* Description of the task:
Set down, word for word, only the lines from the start of the records through the line bearing "You are a computer-use agent."; include no pictures.

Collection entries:
╔══

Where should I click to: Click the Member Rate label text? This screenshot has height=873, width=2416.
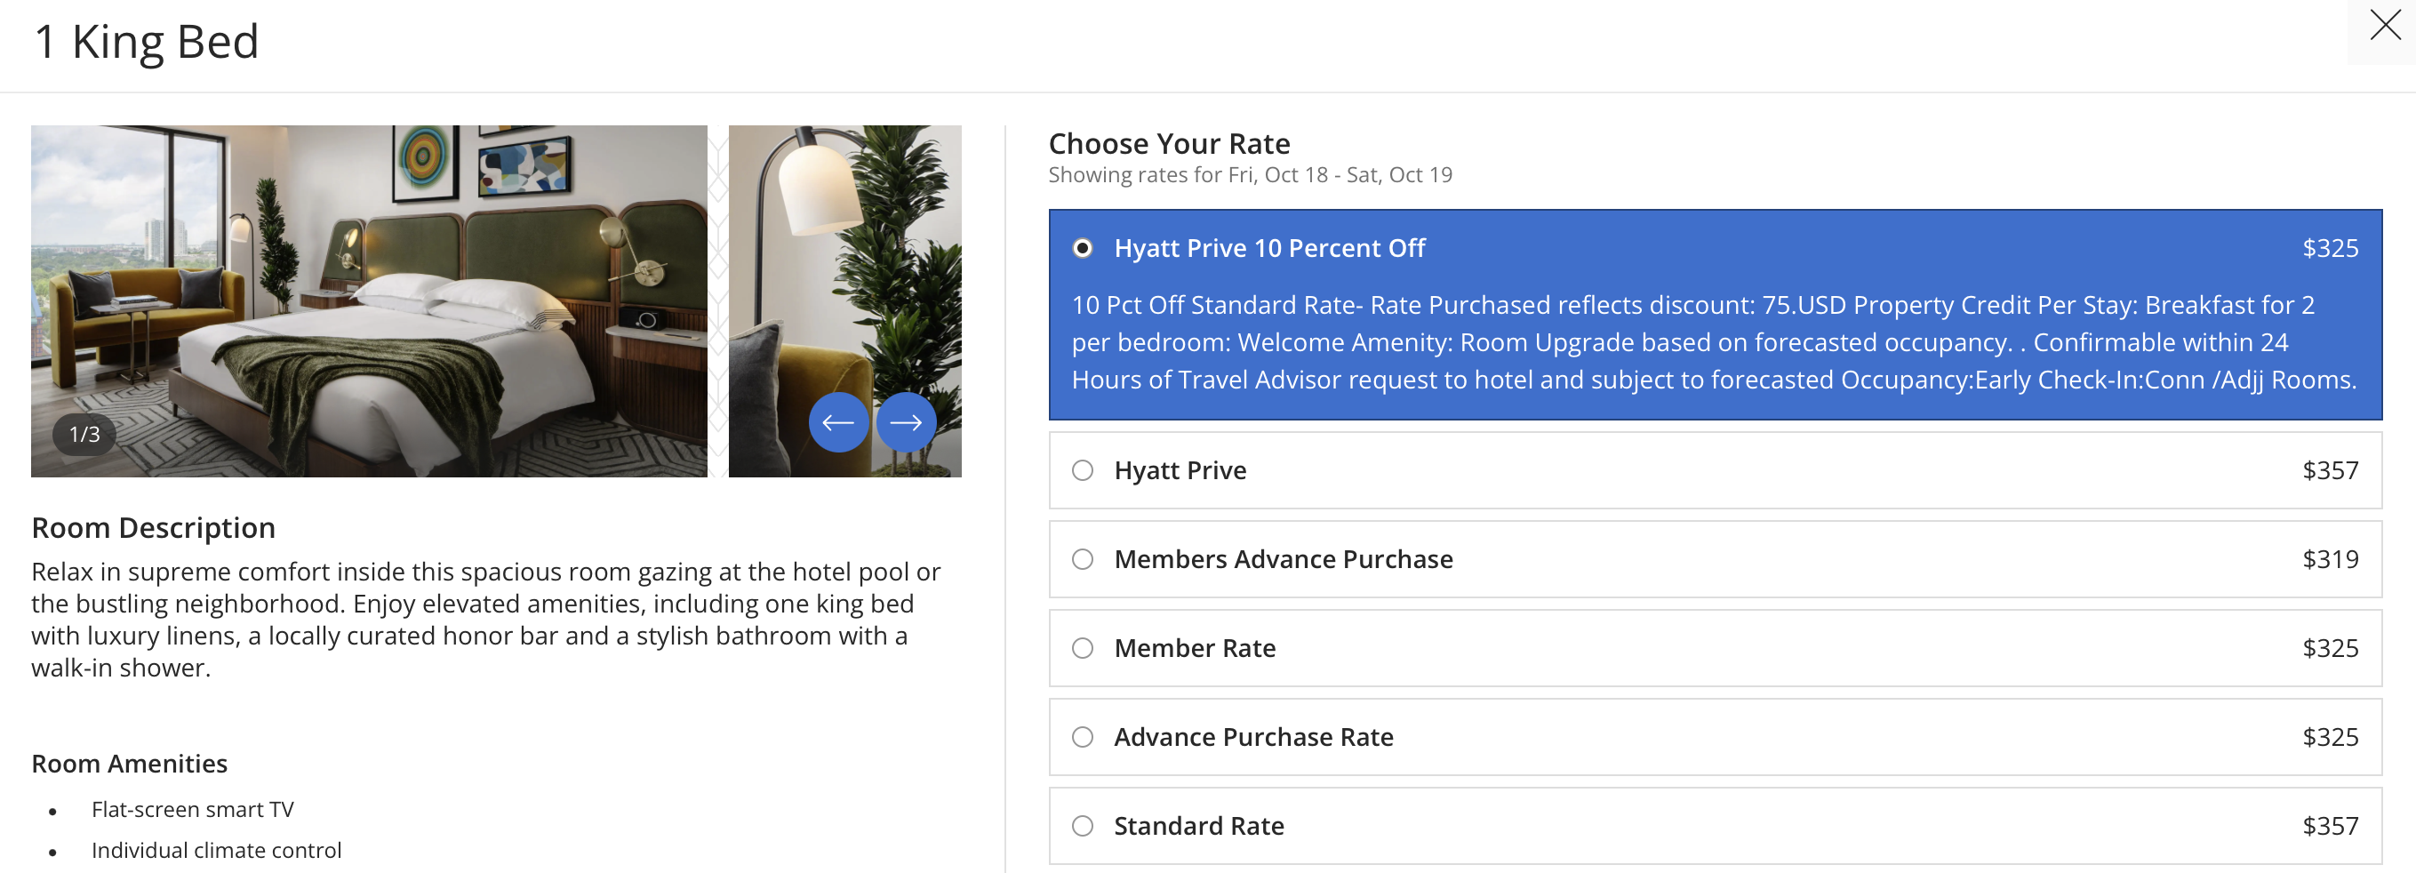(x=1194, y=649)
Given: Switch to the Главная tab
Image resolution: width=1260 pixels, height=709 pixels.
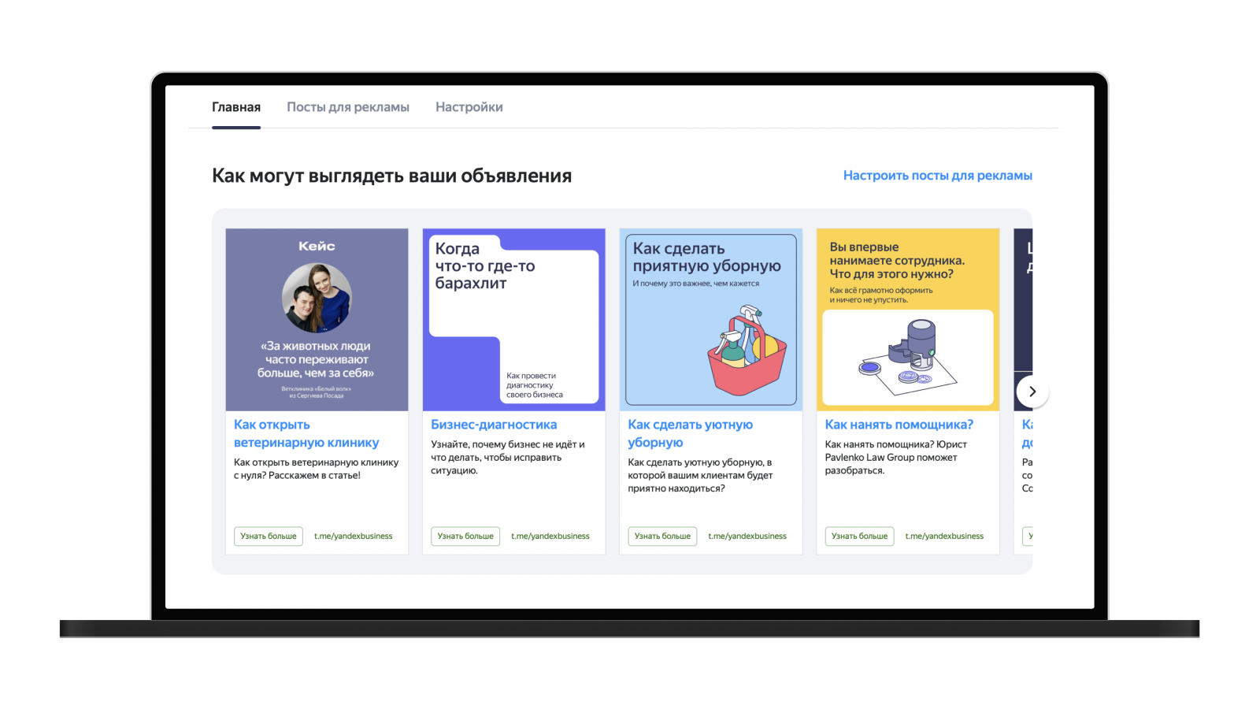Looking at the screenshot, I should click(236, 107).
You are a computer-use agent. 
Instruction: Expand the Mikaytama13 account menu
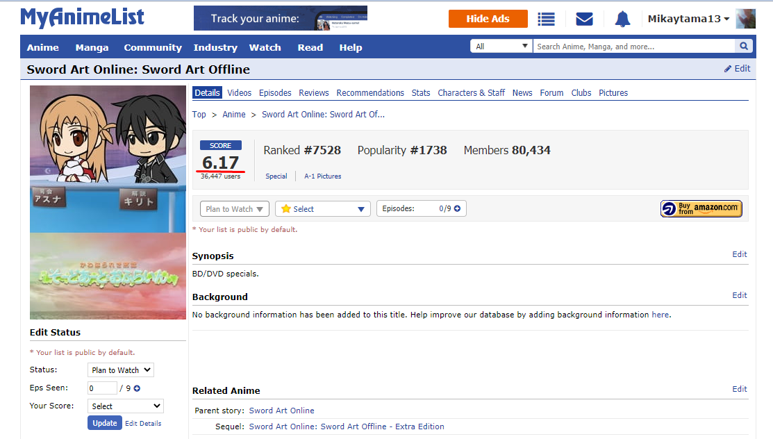click(688, 19)
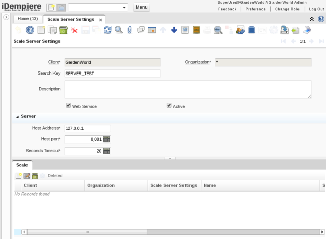Switch to the Home (13) tab
The image size is (326, 239).
tap(28, 19)
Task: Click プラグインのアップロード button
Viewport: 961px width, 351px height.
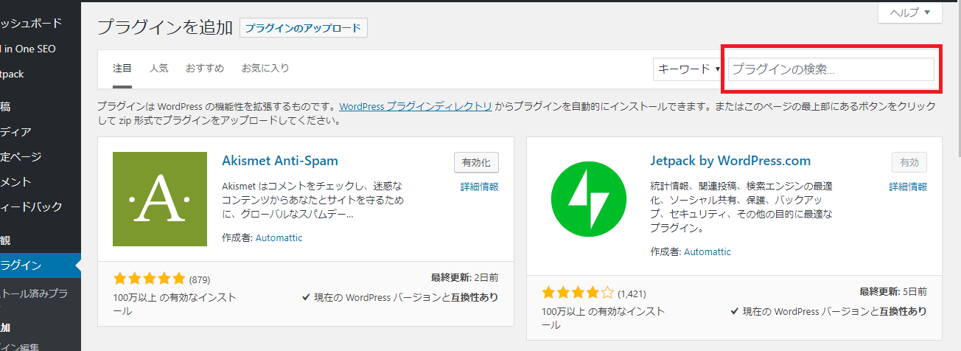Action: coord(304,28)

╚══

* Response to the task:
Where should I click to: Click the Member Rate label text? This screenshot has height=873, width=2416.
(x=1194, y=649)
Given: Switch to the Главная tab
Image resolution: width=1260 pixels, height=709 pixels.
Looking at the screenshot, I should click(236, 107).
You are a computer-use agent. 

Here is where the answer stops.